Improving LCP (Largest Contentful Paint)

Quick Wins

  1. Optimize images

    • Compress all images
    • Use modern formats (WebP)
    • Serve responsive sizes
    • Lazy load below-fold images
  2. Remove render-blocking resources

    • Defer non-critical CSS
    • Async load JavaScript
    • Inline critical CSS
  3. Improve server response time

    • Better hosting
    • Use a CDN
    • Enable caching

Bigger Improvements

  1. Preload important resources

    • Hero images
    • Critical fonts
    • Key scripts
  2. Reduce JavaScript

    • Remove unused code
    • Code splitting
    • Lazy load components

Improving FID (First Input Delay)

Quick Wins

  1. Reduce JavaScript execution time

    • Break up long tasks
    • Remove unused JavaScript
    • Defer non-essential scripts
  2. Minimize third-party script impact

    • Load chat widgets on demand
    • Delay analytics until after load
    • Remove unused integrations

Bigger Improvements

  1. Use a web worker for heavy tasks

    • Move computation off main thread
    • Keep UI responsive
  2. Optimize JavaScript bundles

    • Tree shaking
    • Code splitting
    • Modern build tools

Improving CLS (Cumulative Layout Shift)

Quick Wins

  1. Add dimensions to images

    • Always include width and height attributes
    • Use aspect-ratio CSS
  2. Reserve space for ads/embeds

    • Use placeholder containers
    • Set minimum heights
  3. Avoid inserting content above existing content

    • Banners should have reserved space
    • Notifications should overlay, not push

Bigger Improvements

  1. Optimize font loading

    • Use font-display: swap
    • Preload critical fonts
    • Consider system fonts
  2. Use transform animations

    • Transform doesn’t cause layout shifts
    • Avoid animating width/height/top/left

What “Good” Core Web Vitals Look Like

For a site to be considered “good” by Google, 75% of page loads must meet the good thresholds:

MetricGoodNeeds ImprovementPoor
LCP≤2.5s2.5-4s>4s
FID/INP≤100ms100-300ms>300ms
CLS≤0.10.1-0.25>0.25

Most small business websites score in the “needs improvement” or “poor” range.

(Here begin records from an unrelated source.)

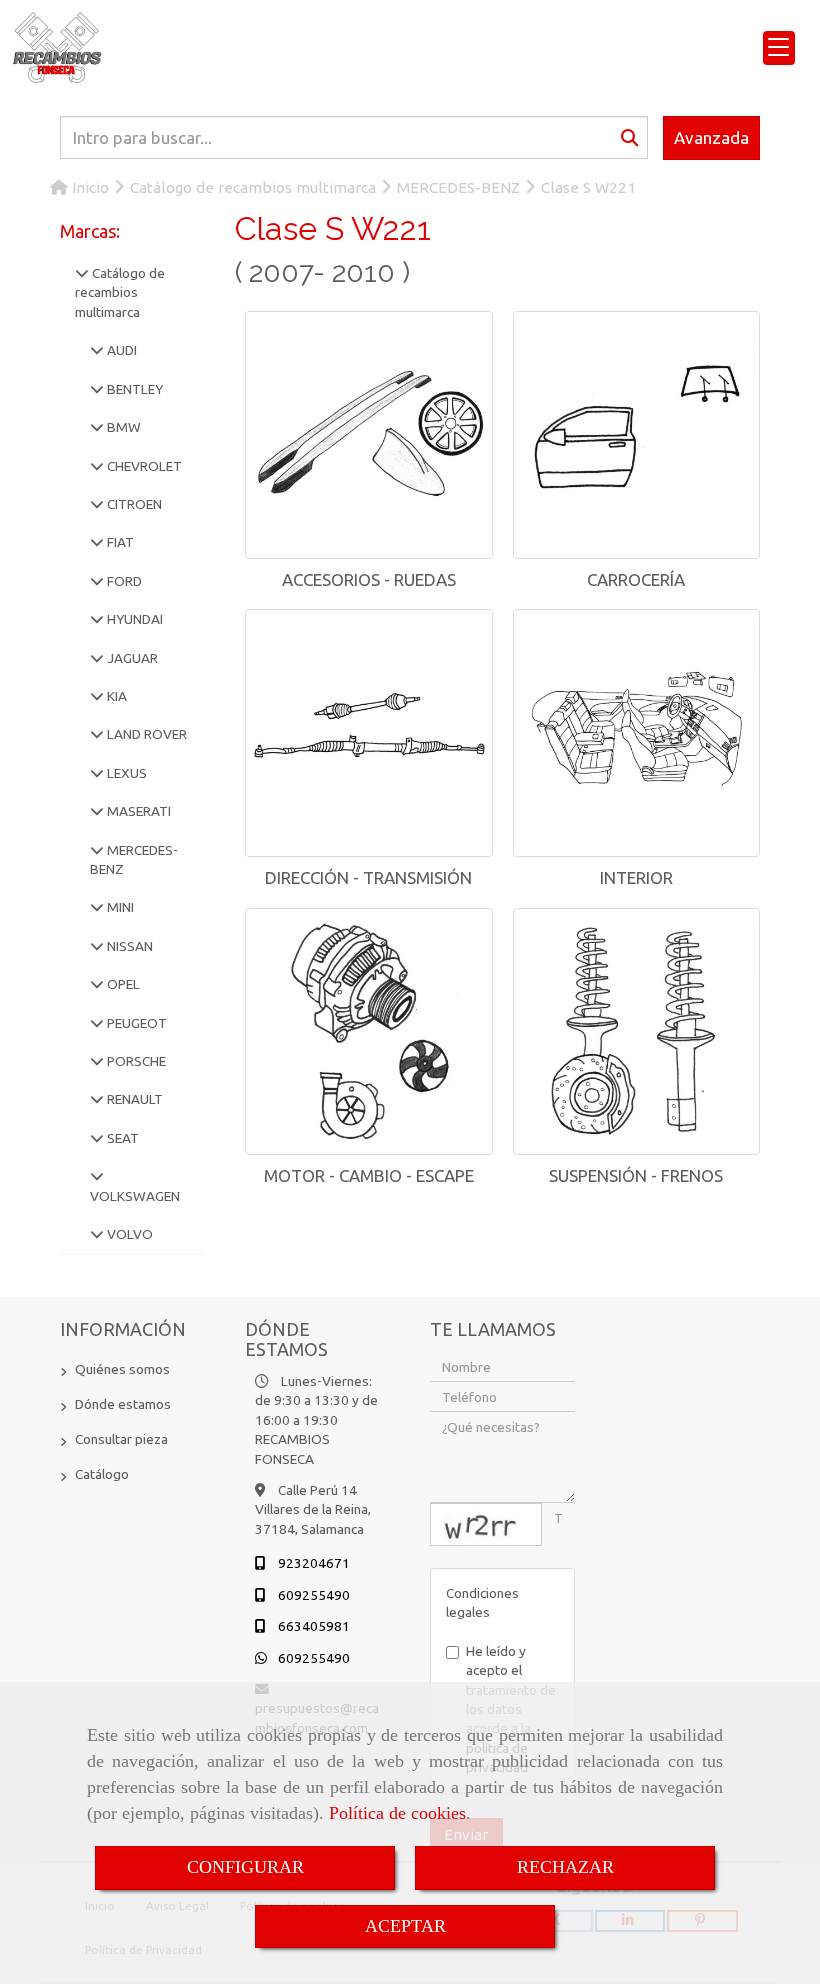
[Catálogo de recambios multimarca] (82, 273)
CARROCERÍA (636, 579)
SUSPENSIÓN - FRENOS (636, 1175)
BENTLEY (133, 389)
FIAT (119, 542)
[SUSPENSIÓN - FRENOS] (637, 1032)
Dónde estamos (123, 1404)
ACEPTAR (405, 1926)
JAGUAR (131, 658)
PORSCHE (135, 1061)
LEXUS (125, 773)
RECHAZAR (565, 1867)
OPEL (122, 984)
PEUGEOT (135, 1023)
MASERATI (137, 811)
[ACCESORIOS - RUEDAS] (369, 435)
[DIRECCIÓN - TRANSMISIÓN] (369, 733)
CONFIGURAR (245, 1867)
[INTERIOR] (637, 733)
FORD (123, 581)
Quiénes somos (122, 1369)
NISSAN (128, 946)
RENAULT (133, 1099)
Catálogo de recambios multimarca (120, 292)
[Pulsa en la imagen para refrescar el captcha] (486, 1524)
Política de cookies (397, 1813)
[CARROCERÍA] (637, 435)
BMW (122, 427)
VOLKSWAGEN (135, 1196)
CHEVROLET (143, 466)
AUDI (120, 350)
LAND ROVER (145, 734)
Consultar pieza (121, 1439)
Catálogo (102, 1474)
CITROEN (133, 504)
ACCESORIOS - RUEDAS (369, 579)
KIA (115, 696)
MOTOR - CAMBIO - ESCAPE (369, 1175)
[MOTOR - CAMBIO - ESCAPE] (369, 1032)
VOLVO (128, 1234)
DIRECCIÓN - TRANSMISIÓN (368, 877)
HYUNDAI (133, 619)
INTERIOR (636, 877)
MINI (119, 907)
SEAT (121, 1138)
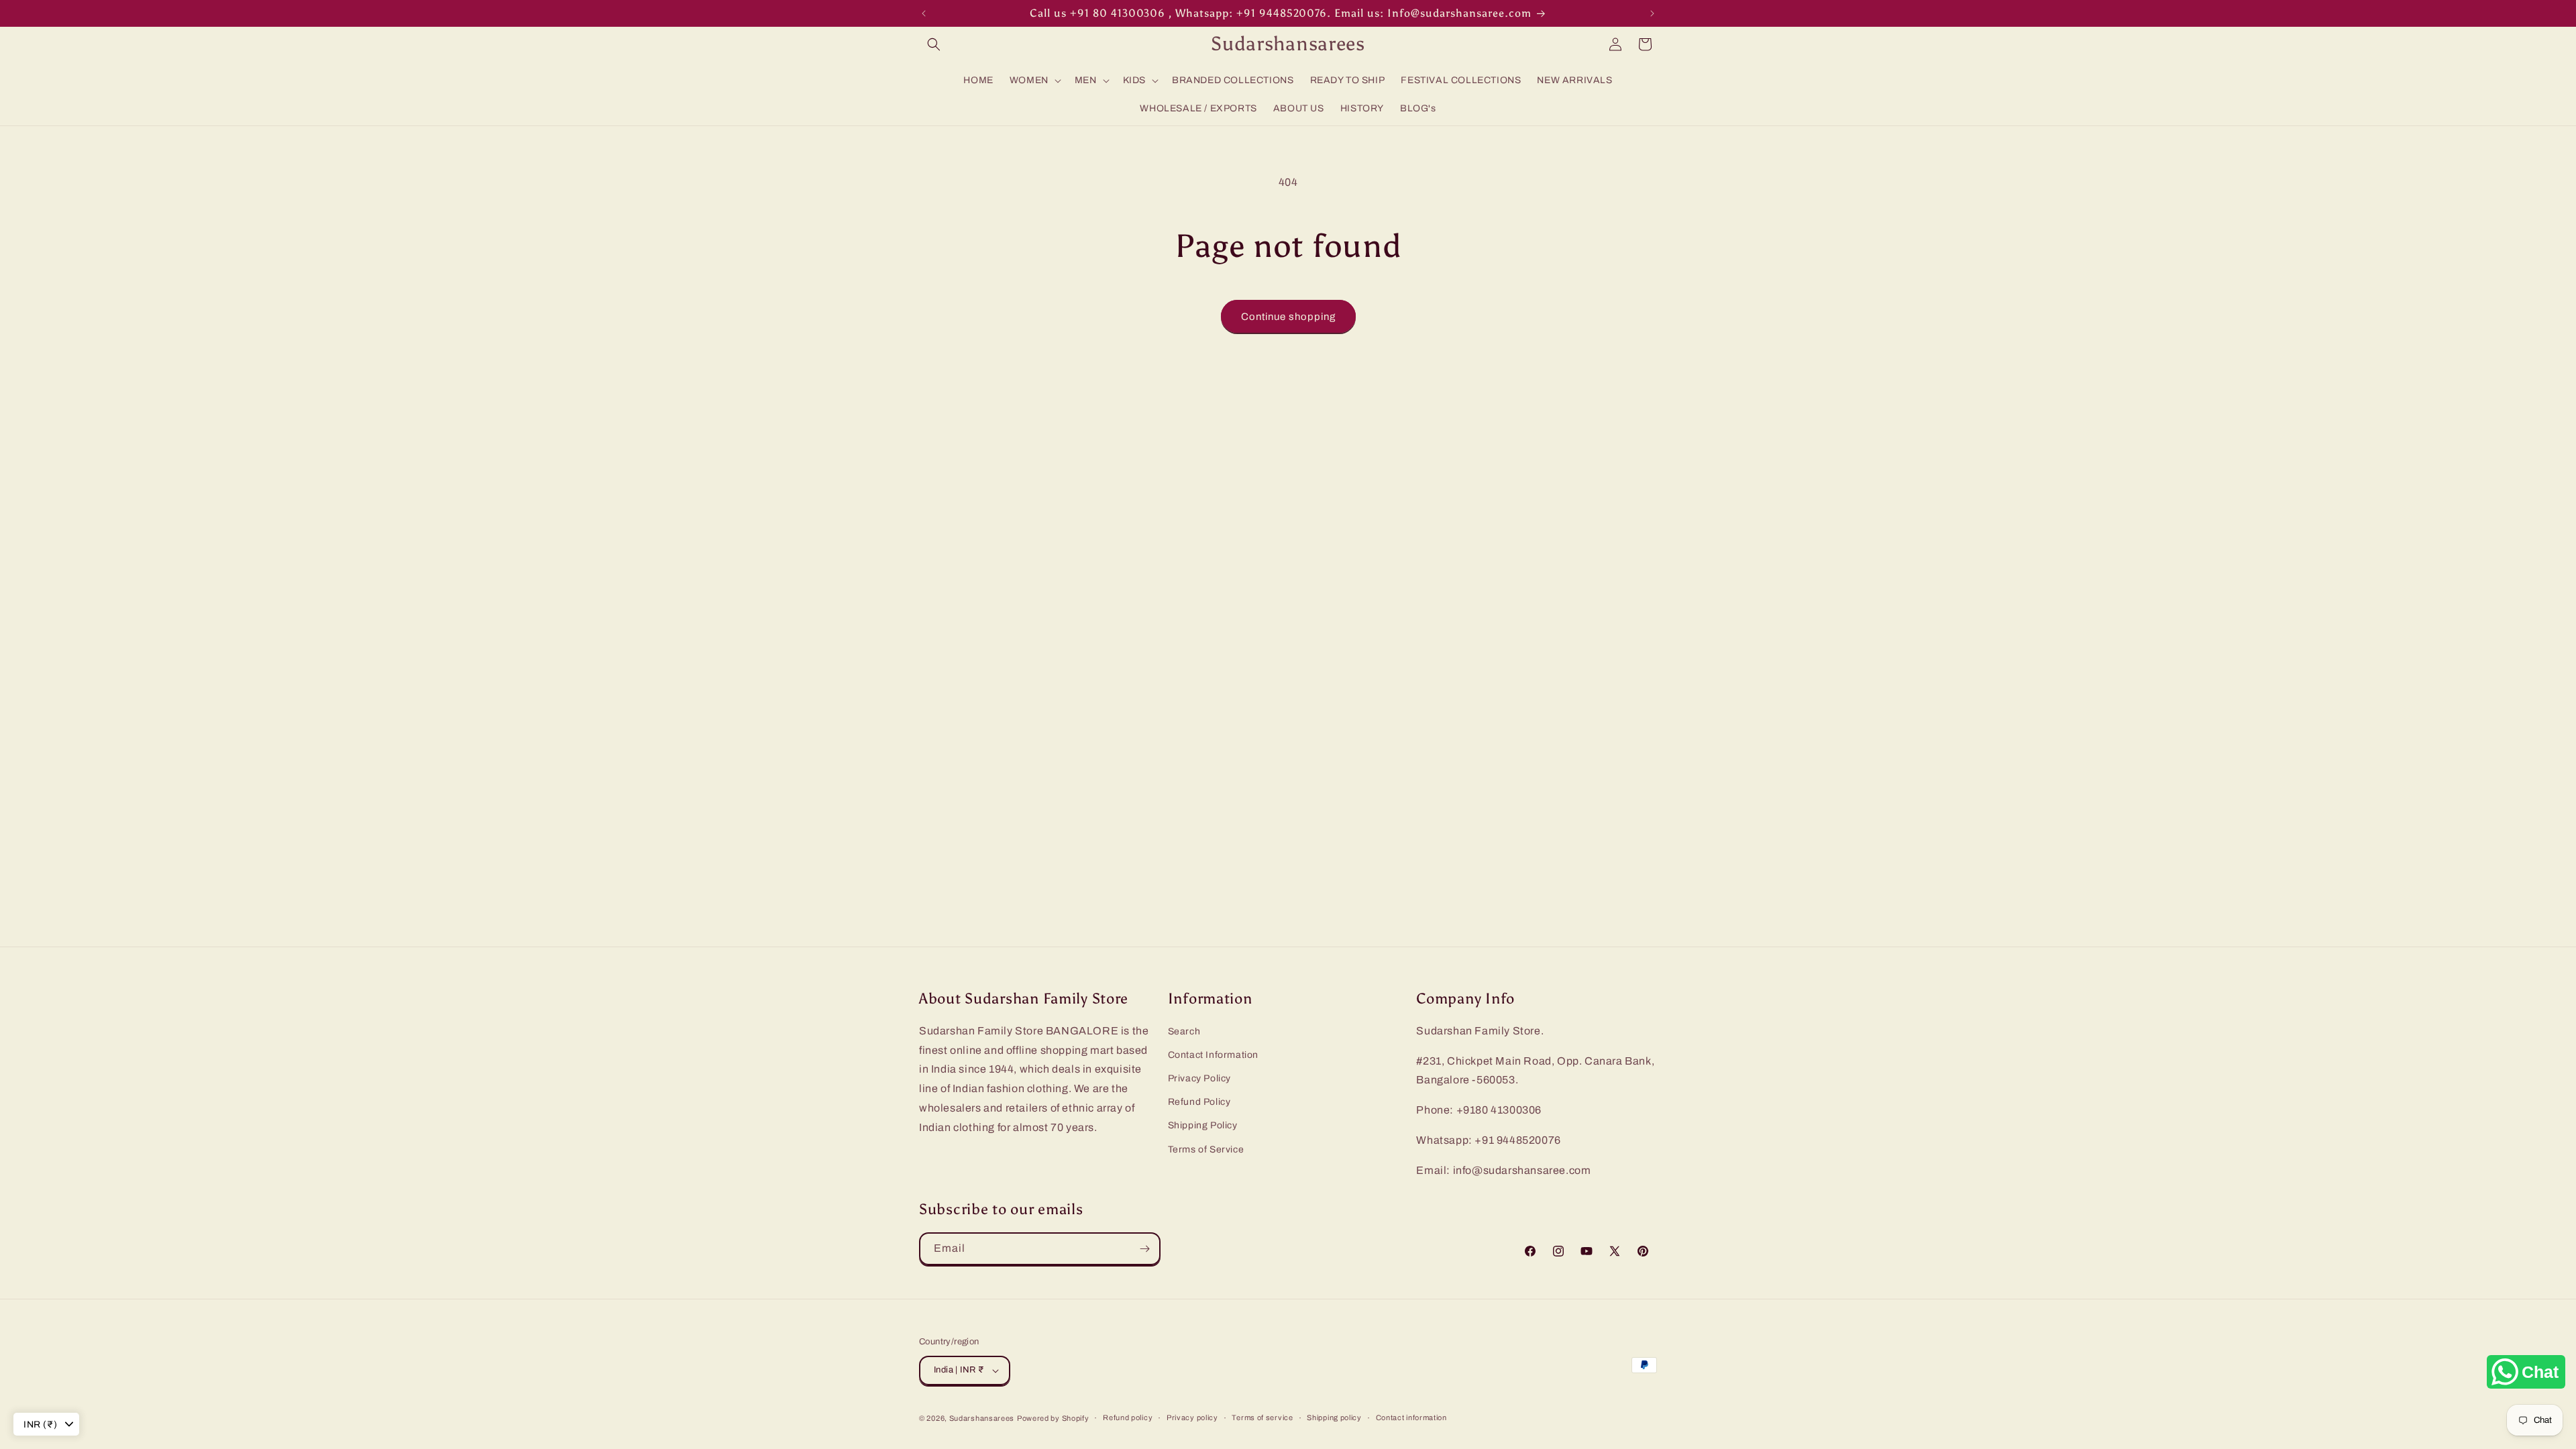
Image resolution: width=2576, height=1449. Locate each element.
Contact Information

There’s significant opportunity to gain an edge over competitors.

The Realistic Perspective

Let’s be honest:

  • Core Web Vitals are one of many ranking factors
  • Content quality still matters more
  • Good vitals won’t save bad content
  • But good vitals do provide an edge

Think of it like this: Core Web Vitals are table stakes. You won’t necessarily win by having good scores, but you’ll definitely lose by having terrible ones.

When to Get Help

Optimizing Core Web Vitals can be technical. Consider professional help if:

  • Your scores are in the “poor” range
  • Quick fixes haven’t moved the needle
  • Your site uses complex JavaScript frameworks
  • You’re running e-commerce with lots of products
  • You don’t have time to learn the technical details

Our Speed & Technical SEO services include Core Web Vitals optimization. We diagnose issues, implement fixes, and verify improvements.

Next Steps

  1. Check your current scores at pagespeed.web.dev
  2. Focus on the worst metric first
  3. Implement quick wins before tackling complex issues
  4. Test after each change to verify improvement
  5. Monitor over time using Search Console

Your competitors are improving their sites. Don’t let bad Core Web Vitals put you at a disadvantage.